/var/lib/lightdm/ contains xdg files

I have a couple of questions. Everything has been working and I’m content to leave things as they are. But maybe I could tweak things for the better :slight_smile:

  1. /var/lib/lighdm contains the xdg user dirs. The files are created on log in. It isn’t hurting anything, but can it be prevented? The .Xauthority file is empty. The real one is in /var/run/lightdm/.
===> ls -1a /var/lib/lightdm
.Xauthority
.cache
.config
.local
Desktop
Documents
Downloads
Music
Pictures
Public
Source
Templates
Video
  1. It seems lightdm fails on log in and is restarted. It isn’t noticeable from a user’s perspective, but it does appear to be consistent. I went back to journalctl -b -90 and same thing was happening.
lightdm[686]: pam_unix(lightdm-greeter:session): session closed for user lightdm
systemd[1]: session-c1.scope: Deactivated successfully.
systemd-logind[568]: Session c1 logged out. Waiting for processes to exit.
systemd-logind[568]: Removed session c1.
systemd[1]: lightdm.service: Main process exited, code=exited, status=1/FAILURE  
systemd[1]: lightdm.service: Failed with result 'exit-code'.
systemd[1]: lightdm.service: Scheduled restart job, restart counter is at 1. <---
systemd[1]: Stopped Light Display Manager. <---
systemd[1]: Starting Light Display Manager... <---
systemd[1]: Started Light Display Manager.
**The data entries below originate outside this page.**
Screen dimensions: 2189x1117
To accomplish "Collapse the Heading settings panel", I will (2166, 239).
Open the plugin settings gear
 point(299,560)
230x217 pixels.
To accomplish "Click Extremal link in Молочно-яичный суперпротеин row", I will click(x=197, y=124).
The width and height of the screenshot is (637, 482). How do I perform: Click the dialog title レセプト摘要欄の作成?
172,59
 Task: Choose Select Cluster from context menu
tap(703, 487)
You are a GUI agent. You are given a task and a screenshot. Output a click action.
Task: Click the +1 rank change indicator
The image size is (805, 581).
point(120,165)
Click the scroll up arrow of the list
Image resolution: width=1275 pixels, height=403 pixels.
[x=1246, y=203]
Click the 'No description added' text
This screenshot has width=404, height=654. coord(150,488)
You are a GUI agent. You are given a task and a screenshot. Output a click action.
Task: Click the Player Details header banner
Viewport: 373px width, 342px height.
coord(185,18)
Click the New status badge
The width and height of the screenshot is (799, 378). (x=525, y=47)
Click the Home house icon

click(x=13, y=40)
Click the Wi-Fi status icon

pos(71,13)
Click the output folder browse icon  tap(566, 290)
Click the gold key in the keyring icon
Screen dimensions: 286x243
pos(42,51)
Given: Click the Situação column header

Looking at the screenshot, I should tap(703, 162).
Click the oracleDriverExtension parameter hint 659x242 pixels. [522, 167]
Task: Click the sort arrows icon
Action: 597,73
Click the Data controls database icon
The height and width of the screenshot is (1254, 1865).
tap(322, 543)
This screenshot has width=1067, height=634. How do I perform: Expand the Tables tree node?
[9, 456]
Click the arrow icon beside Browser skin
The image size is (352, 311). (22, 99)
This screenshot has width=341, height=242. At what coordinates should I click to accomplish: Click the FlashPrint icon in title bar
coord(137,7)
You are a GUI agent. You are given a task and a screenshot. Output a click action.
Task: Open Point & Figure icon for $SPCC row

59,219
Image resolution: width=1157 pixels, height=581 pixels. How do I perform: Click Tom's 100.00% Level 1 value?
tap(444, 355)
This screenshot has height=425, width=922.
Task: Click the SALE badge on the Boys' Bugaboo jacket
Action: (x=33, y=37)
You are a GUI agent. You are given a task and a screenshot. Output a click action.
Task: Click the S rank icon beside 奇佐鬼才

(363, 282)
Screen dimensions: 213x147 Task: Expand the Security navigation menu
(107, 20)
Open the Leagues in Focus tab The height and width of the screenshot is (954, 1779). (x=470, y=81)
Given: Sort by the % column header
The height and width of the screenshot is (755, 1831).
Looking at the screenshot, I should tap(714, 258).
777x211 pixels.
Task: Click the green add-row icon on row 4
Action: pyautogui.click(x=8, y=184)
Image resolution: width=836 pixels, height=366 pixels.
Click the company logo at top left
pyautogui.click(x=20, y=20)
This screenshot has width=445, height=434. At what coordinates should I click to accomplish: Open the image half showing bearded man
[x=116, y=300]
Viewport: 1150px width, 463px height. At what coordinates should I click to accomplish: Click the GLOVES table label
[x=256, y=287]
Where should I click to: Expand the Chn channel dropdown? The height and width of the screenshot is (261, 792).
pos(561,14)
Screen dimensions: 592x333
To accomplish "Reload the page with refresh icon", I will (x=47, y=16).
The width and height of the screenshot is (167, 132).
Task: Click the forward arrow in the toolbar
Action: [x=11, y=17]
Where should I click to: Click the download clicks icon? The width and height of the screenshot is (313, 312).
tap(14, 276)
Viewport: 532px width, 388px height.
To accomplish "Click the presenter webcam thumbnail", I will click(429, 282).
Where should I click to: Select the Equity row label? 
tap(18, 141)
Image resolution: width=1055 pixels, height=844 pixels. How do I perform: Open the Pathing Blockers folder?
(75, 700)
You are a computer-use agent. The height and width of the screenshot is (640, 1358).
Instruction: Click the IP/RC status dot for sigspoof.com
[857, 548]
/var/lib/lightdm is the home directory of the lightdm user which is the user account used to run greeters; by default is and should not be readable by any other user account, that means you actually run the ls -1a as root or with sudo, or you changed default permissions yourself. System will now boot with that directory completely empty.

The systemd thing might be related to something else.

Um, yes. I am the administrator. Just wanted to provide an example of what I meant by xdg dirs and files in this location. I haven’t seen the xdg user dirs in /var/lib/lightdm on other distros.

Perhaps the restart of lightdm is residual from the original problem way back:

I haven’t seen an official solution. My work around was to wait until hostnamectl --transient was valid, in the greeter-setup-script. One user felt they had success by adding network-online.target to the lighdm service. Like I mention, everything appear to be working. Just thought I’d take a moment and revisit.

To prevent the coredump, my work around is to put a wait on greeter-setup-script in lightdm.conf until hostnamectl --transient is valid.
How to set the hostname assigned by DHCP server? fallback-hostname breaks transient hostname - #6 by stargazer

The above solution has been improved and it solves 2 issues:

  1. gtk-greeter fails
  2. lightdm restarts even with the greeter-setup-script, but it prevented the segfault

The new solution is to create a systemd service that lightdm requires. The service will wait until the transient hostname is set by dhcp.